- Yo-Yo Rodriguez (center) and Stonewall (right) being attacked by Hive on the cover of Secret Warriors #12 (January 2010). Art by Jim Cheung.

Publication information
- Publisher: Marvel Comics
- First appearance: The Mighty Avengers #13 (July 2008)
- Created by: Brian Michael Bendis Alex Maleev

In-story information
- Species: Human mutate cyborg
- Team affiliations: S.H.I.E.L.D. Secret Warriors
- Notable aliases: Slingshot
- Abilities: Superhuman speed;

= Yo-Yo Rodriguez =

Yo-Yo Rodriguez (also known as Slingshot) is a superhero appearing in American comic books published by Marvel Comics.

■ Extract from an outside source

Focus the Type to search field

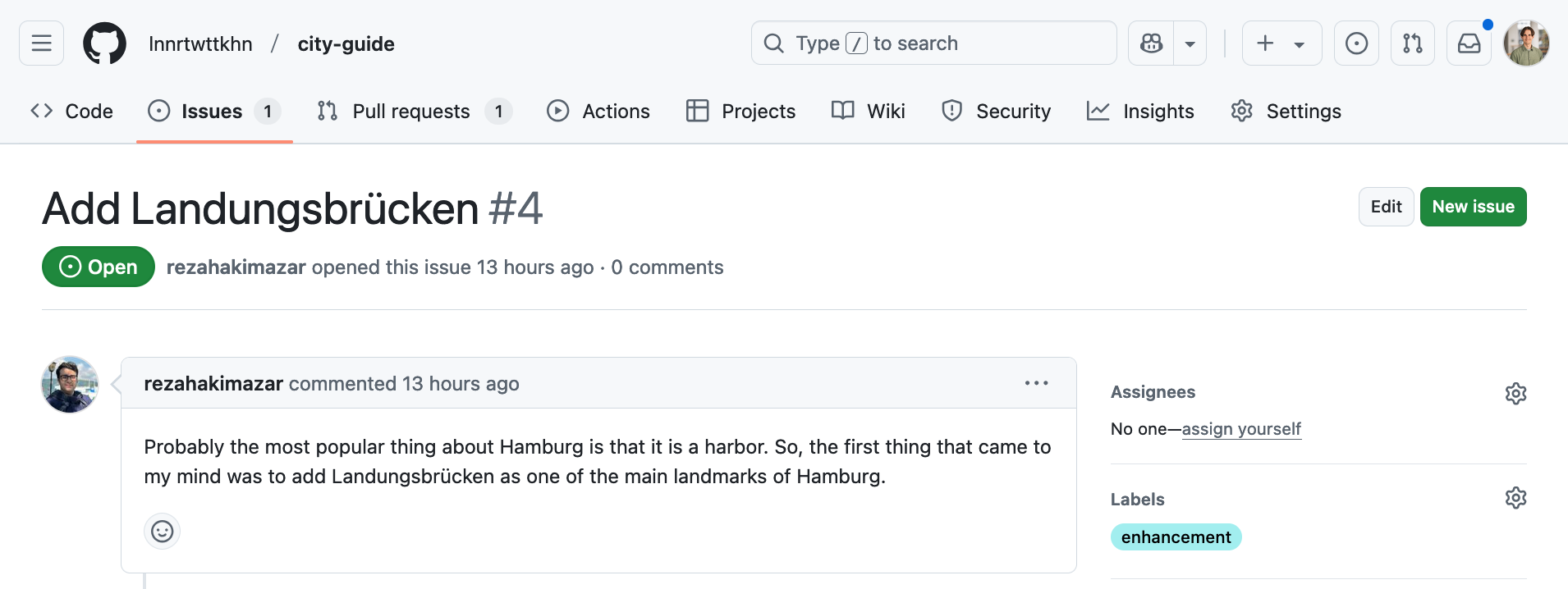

Created by writer Brian Michael Bendis and artist Alex Maleev, the character first appeared in The Mighty Avengers #13 (July 2008). She has a form of super speed which, when used, returns her to the place she started. She was a member of Nick Fury's Secret Warriors team. She is the daughter of supervillain Johnny Horton.

Yo-Yo Rodriguez was portrayed by Natalia Cordova-Buckley in the Marvel Cinematic Universe TV series Agents of S.H.I.E.L.D.. In this version she was reimagined as an Inhuman.

==Publication history==
Yo-Yo Rodriguez first appeared in The Mighty Avengers #13 (July 2008) and was created by writer Brian Michael Bendis and artist Alex Maleev. Born in Puerto Rico, she is the daughter of the supervillain John "Johnny" Horton. Through her father's mutated DNA, she gained superhuman speed and the ability to snap back to the exact same spot she started running. Following the Secret Invasion event, taking on the name Slingshot, she was one of the members of Nick Fury's black-ops team called the Secret Warriors, which was written by Bendis and Jonathan Hickman. During this run, both her arms were cut off by Hydra member Gorgon, and were later replaced with prosthetics.

==Fictional character biography==
Yo-Yo Rodriguez is the Puerto Rican daughter of the villain Griffin. She gained superhuman speed due to her father's mutated DNA.

Rodriguez was recruited by Nick Fury to join his anti-Skrull task force during the "Secret Invasion" storyline. This team becomes known as the Secret Warriors.

Both of her arms were severed by Gorgon and she was temporarily unable to remain active with the team. Both arms are later replaced with prosthetics. With her new arms, she returns to active duty.

==Powers and abilities==
Slingshot can run at superhuman speed and bounces back to the point where she began. She has been trained by Nick Fury in espionage, hand-to-hand combat, and firearms. Her primary weapon is a bo staff.

==Reception==

=== Accolades ===
- In 2018, CBR.com ranked Slingshot 21st in their "25 Fastest Characters In The Marvel Universe" list.
- In 2020, Scary Mommy included Slingshot in their "Looking For A Role Model? These 195+ Marvel Female Characters Are Truly Heroic" list.
- In 2022, CBR.com ranked Slingshot 5th in their "10 Fastest Marvel Sidekicks" list and 18th in their "Marvel: The 20 Fastest Speedsters" list.

==In other media==
=== Television ===

Yo-Yo Rodríguez, played by Natalia Cordova-Buckley in Agents of S.H.I.E.L.D..

- Elena Rodriguez appears in Agents of S.H.I.E.L.D., portrayed by Natalia Cordova-Buckley. This version is a street-wise Colombian Inhuman whose abilities last the duration of one heartbeat. Rodriguez grows close to Mack, who nicknames her "Yo-Yo" due to her powers, and eventually agrees to join S.H.I.E.L.D. to help them fight Hive's forces. In the fifth season, Ruby Hale slices off Rodriguez's forearms, but Rodriguez survives and eventually receives prosthetics developed by Leo Fitz. In the seventh season, Rodriguez realizes that she has been holding herself back and gains the ability to move at full speed without snapping back to where she started.
- Cordova-Buckley reprises her role in Agents of S.H.I.E.L.D.: Slingshot.